> **Given task**
Quote the listing below word for word, beginning at the line that has "Given: Tap the Google search bar widget" and stopping after the line that has "point(242,352)". Include both of those lines, and omit the pictures.

[Records of locating words and elements]
□ □ □

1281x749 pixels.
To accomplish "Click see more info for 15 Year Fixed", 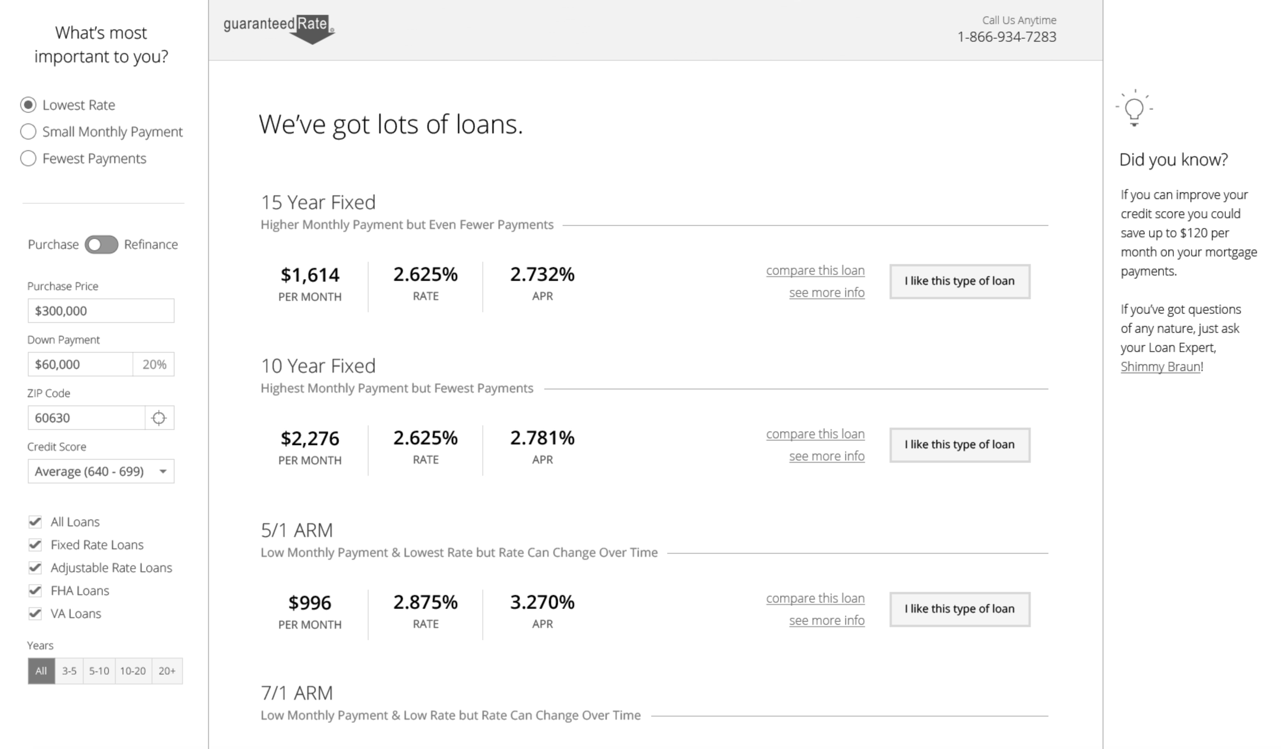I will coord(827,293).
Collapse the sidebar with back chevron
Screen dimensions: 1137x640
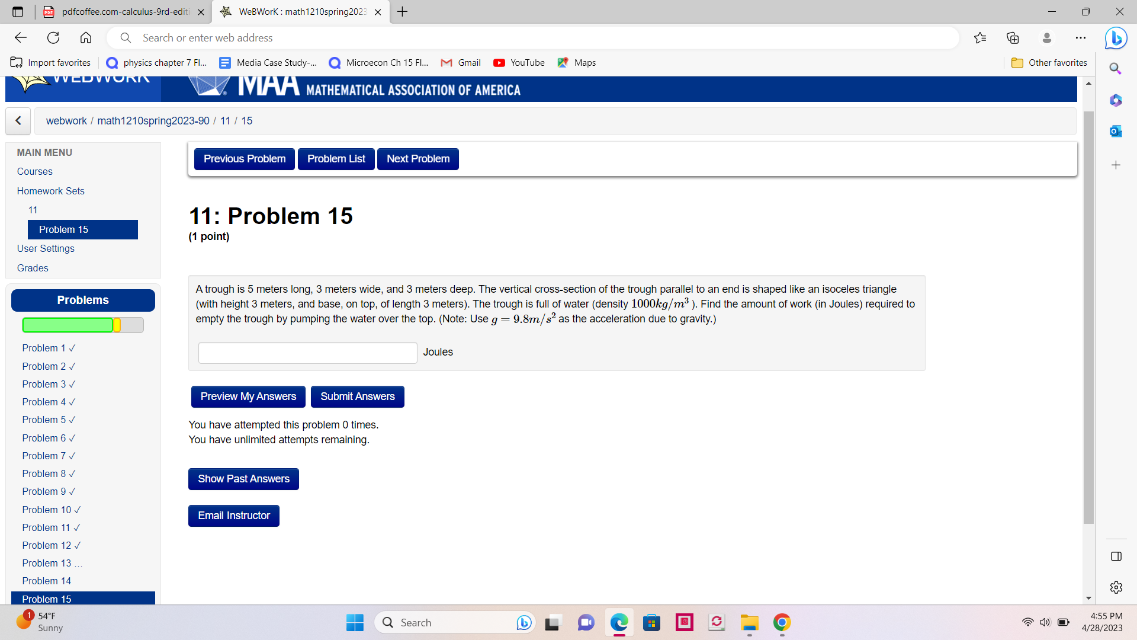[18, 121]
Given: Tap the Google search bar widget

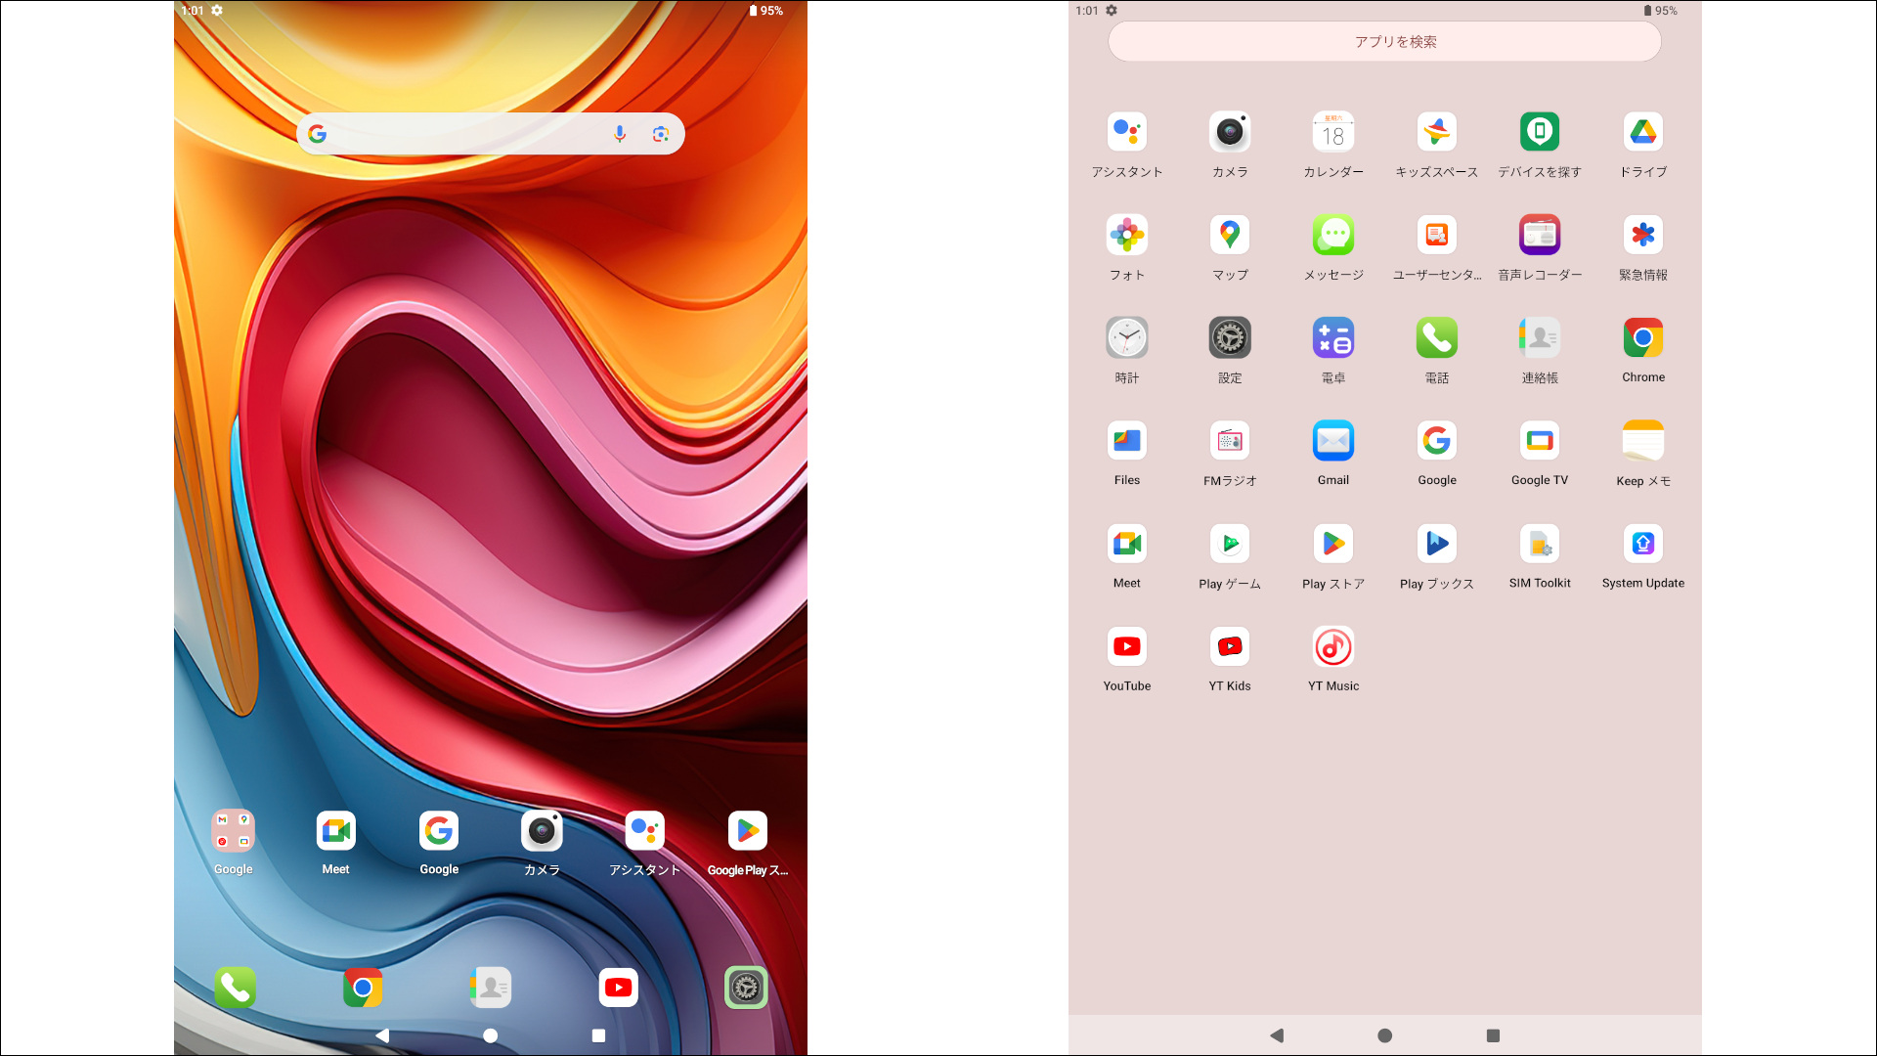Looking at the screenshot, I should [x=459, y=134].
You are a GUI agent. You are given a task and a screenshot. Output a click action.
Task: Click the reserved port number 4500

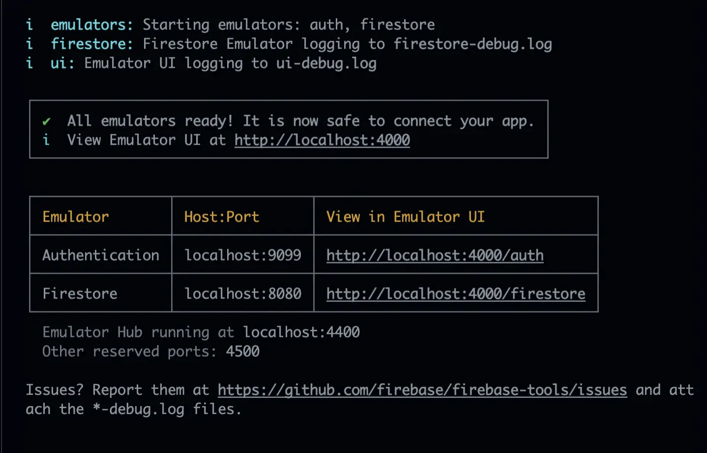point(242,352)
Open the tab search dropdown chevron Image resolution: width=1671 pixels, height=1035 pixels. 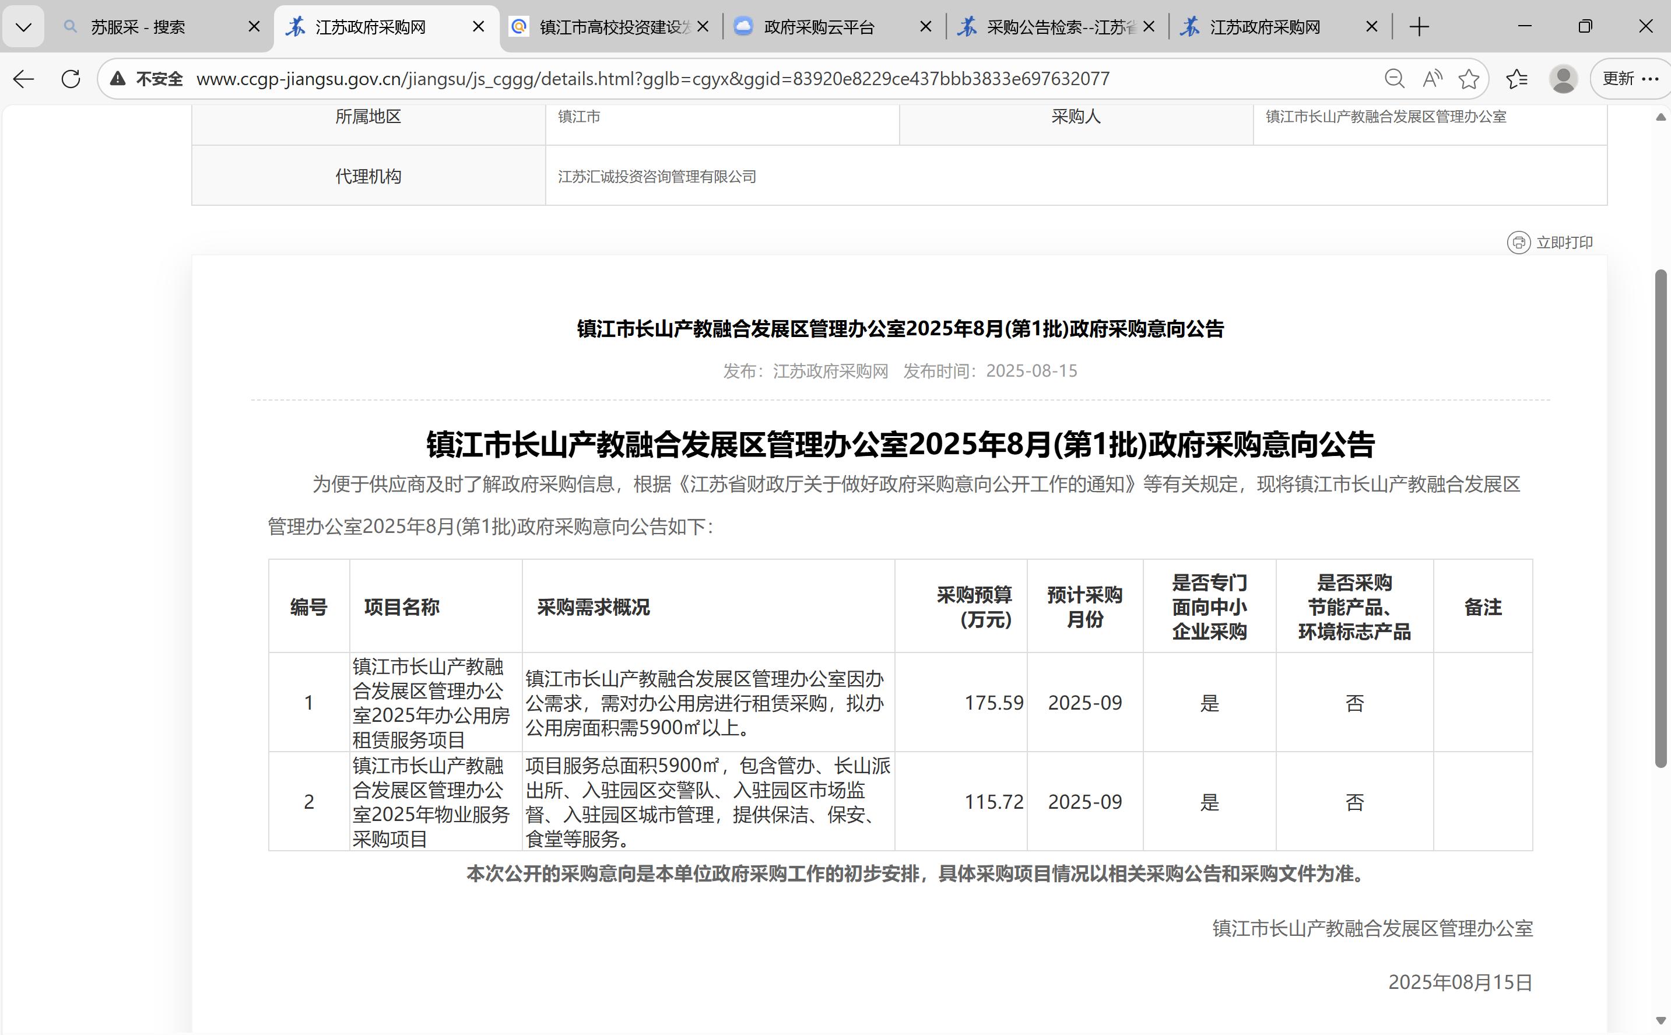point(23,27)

□ □ □

> **Response to the exercise**
Given: Tap the Google search bar widget

Looking at the screenshot, I should [x=459, y=134].
You are a GUI agent. You are given a task and a screenshot. Output a click action.
Task: Click the reserved port number 4500

point(242,352)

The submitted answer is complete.